If we are to reconsider the films being made by those in the foundation of Philippine Cinema in the light of its ideological function, nothing can be clearer in its semifeudal and semicolonial character than LVN’s first film, Giliw Ko (1939), where we see an obvious preference of the then-new elite with the American way of life over the Spanish legacy, but are both depicted in a light and positive way as if the colonization did not take place. 

In a more recent example, we can see more imperialist pandering in films such as Heneral Luna (2015). If we are to see it in its entirety, the film was never about a nation but its doubt of it. Heneral Luna panders over its brand of humanism (which is just postmodern cynicism coated in words like “humans” and “nature”, hence, a directly ideological stance). But as if it’s not enough to transmit the film’s cynicism and defeatism by just depicting the humanistic errs of each character and pointing the fingers back to ourselves, the film sought validation of its views from Luna’s enemies: America. The merry drunk Caucasians on the pseudo-interview scenes, in the end, are depicted as though they are the only professionals of war between the Filipinos and Americans, thus, it was never complete without sharing five cents from them. After all, the Filipinos are depicted as traitors in this film, therefore, not one word is to be trusted.

In these kinds of dialogue between film and ideology that we try to make sense of a social ideological development we call nationalism. A nation is quite vague, but its existence is within establishing a community formed on a basis of a certain commonality (either a common language, history, ethnicity, etc).  At one point, establishing a nation helped emancipate the oppressed and the colonized towards their own liberation against their oppressors. The concept of a nation helped imagine a scope outside the bounds of one’s limited world. It is in such imagination that Benedict Anderson referred to this idea of a nation as an Imagined Community. 

In film, such imagination also takes place. Some of us call these stereotypes if the imaginations seem to us quite absurd or just hasty. Stereotypes in film help the narrative unfold easier by establishing lesser effort for characterization by not considering the supposed complexity of human identity. In the practice of cinema, stereotypes have been domains of symbolic domination of the powerful over a specific community’s discourse. In our case, as in Heneral Luna or Giliw Ko, it is their discourse, funded by landed millionaires, imagining us – all of us – in a frame which is still contended, but is claimed to be real. 

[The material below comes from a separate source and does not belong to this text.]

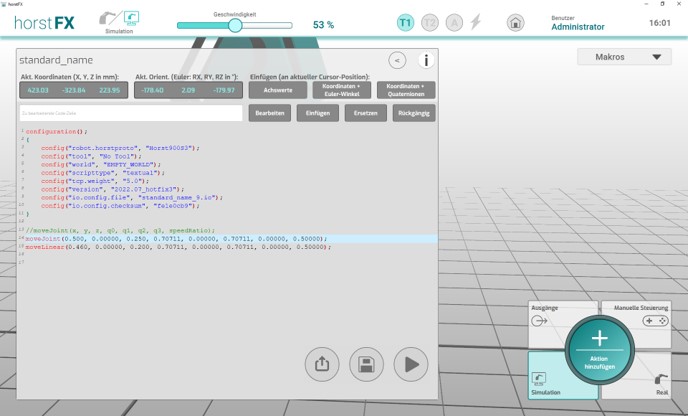
Task: Click the back arrow next to program name
Action: pyautogui.click(x=397, y=61)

The dialogue between film and ideology brings us back to the generic function of Cinema’s social practice to produce illusions as a point of synthesis. While we aspire to access what is real, we also get to acknowledge that reality is more often than not, constructed by various agents, and thus, not a homologous space. Ideology is also contended: in the multitude of contradicting thoughts, which one should dominate? And it is within this field of contention that the acknowledgment of cinema as illusion is important: it isn’t a matter of recognizing whether what we see is real or not, but whether or not should we enjoy the illusions that are presented to us, or should we create our own.